Je passerai du temps à écrire des articles dignes de ce nom sur ce que nous venons de vivre à Paris aujourd’hui, mon complice et moi.
Mais au terme d’une journée incroyablement riche en émotions, il ne m’est pas possible de laisser la nuit s’écouler sans effleurer deux des événements majeurs de ces dernières heures.

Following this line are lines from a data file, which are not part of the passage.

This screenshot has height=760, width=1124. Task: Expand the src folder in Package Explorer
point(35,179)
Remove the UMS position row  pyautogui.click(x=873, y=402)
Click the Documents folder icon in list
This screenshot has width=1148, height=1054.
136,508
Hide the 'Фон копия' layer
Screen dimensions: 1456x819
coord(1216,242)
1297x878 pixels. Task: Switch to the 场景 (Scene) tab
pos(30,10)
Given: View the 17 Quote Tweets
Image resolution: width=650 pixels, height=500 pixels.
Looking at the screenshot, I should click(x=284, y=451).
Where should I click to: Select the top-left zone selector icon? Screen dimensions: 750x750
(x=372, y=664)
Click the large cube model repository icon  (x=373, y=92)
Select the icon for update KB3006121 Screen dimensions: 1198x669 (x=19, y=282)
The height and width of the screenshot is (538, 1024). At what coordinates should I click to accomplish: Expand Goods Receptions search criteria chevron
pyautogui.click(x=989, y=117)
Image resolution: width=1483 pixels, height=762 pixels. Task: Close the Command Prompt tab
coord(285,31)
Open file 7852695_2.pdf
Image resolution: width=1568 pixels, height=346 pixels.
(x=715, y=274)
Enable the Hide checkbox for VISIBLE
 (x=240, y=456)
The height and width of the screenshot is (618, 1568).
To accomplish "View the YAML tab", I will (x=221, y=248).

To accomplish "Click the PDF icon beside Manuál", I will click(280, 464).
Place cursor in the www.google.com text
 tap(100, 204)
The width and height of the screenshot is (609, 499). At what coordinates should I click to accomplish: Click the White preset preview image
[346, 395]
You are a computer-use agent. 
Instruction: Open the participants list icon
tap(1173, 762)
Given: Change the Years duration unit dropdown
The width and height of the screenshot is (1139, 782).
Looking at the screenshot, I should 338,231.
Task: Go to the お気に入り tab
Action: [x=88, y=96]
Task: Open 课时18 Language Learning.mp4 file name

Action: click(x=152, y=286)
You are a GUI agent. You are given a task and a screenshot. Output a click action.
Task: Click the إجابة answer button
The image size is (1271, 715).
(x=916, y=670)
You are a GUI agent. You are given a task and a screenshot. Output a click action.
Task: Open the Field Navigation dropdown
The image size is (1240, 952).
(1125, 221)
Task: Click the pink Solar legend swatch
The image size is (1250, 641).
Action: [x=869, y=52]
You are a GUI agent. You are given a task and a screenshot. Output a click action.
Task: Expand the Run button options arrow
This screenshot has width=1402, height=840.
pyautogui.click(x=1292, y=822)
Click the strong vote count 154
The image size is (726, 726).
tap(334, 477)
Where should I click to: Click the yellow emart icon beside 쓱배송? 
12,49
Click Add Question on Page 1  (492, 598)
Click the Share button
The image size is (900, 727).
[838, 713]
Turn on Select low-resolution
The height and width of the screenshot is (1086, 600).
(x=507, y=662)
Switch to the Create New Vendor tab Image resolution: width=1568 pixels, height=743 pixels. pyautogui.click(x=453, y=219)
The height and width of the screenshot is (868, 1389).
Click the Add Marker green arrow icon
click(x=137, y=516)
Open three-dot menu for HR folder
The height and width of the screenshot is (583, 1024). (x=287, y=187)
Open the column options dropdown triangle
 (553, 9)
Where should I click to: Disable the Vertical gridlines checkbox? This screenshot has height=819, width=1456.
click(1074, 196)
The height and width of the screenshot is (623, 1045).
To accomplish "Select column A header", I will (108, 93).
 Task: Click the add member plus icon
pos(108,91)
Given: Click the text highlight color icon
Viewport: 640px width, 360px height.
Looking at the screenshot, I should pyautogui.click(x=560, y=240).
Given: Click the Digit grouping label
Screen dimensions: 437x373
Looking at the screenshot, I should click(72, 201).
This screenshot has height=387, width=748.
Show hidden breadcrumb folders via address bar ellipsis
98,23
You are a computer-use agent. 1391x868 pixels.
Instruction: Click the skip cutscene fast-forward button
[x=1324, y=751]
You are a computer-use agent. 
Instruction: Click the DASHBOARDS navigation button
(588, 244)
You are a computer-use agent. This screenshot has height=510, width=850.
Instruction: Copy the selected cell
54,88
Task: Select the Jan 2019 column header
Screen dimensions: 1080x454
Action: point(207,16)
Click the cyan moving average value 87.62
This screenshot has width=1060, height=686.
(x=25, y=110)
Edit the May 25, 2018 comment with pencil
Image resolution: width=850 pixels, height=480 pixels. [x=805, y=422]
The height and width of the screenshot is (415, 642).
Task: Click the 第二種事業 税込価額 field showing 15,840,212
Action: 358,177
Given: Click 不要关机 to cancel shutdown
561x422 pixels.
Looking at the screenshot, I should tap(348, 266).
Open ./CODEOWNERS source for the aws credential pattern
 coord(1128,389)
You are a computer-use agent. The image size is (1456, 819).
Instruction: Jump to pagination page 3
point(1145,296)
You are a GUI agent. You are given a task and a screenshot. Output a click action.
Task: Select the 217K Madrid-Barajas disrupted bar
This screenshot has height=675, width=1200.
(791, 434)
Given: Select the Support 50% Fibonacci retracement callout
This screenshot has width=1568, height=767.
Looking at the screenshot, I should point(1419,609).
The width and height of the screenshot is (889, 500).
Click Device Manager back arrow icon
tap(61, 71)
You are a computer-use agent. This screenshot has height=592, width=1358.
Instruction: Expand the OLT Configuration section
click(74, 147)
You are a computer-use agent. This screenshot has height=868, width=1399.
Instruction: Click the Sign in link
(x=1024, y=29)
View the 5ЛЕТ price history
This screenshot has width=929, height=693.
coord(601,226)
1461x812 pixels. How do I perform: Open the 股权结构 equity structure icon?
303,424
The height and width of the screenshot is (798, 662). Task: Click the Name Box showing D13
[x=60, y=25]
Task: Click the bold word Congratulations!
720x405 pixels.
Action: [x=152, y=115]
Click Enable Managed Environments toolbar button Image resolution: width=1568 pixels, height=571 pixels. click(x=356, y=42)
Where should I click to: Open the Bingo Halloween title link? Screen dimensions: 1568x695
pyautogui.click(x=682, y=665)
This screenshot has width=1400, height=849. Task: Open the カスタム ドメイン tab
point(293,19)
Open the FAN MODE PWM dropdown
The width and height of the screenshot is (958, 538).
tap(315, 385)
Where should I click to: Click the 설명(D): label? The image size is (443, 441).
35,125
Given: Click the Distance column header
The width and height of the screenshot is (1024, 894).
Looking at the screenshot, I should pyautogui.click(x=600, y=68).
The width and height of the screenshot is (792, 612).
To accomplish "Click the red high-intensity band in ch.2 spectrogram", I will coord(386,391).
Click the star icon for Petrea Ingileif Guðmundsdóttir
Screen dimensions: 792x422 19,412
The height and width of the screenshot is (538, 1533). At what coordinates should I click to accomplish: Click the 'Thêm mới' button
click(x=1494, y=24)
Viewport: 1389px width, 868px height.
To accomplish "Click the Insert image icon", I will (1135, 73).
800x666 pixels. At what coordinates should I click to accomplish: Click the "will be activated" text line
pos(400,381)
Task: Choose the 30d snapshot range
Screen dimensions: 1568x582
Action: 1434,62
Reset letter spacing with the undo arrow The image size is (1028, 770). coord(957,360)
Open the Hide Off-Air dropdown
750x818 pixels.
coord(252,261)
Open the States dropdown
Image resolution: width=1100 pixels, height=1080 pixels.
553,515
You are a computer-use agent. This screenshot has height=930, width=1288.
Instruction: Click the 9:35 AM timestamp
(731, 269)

La rétrospective Monet dont je rêvais a été un bonheur pur, une immersion inoubliable dans le monde de ce peintre gigantesque.
Un formidable coup de coeur artistique…

Ce soir, je retrouvais un acteur que j’aime beaucoup, avec lequel j’ai une belle relation.
Après l’interview, nous allions l’applaudir au théâtre.
Un nouveau choc….
Sa prestation d’acteur a été magnifique.
De tout cela je parlerai dans la semaine.

La nuit était tombée lorsque Thierry et moi sommes allés terminer la soirée dans un restaurant italien.
La très belle amitié que nous avons la chance de partager s’épanouit dans ces moments privilégiés qu’il me permet de vivre et qu’il partage avec moi.
Le fait d’avoir aujourd’hui dans ma vie des hommes fiables et bons, chacun dans un rôle bien dessiné, me redonne le goût de l’Etre humain, simplement.

Paris était à la hauteur de sa réputation, aujourd’hui.
Et demain… Giverny nous attend.
Un nouveau rêve me permettant d’entrer dans la maison et le jardin de Monet, en compagnie du jardinier actuel.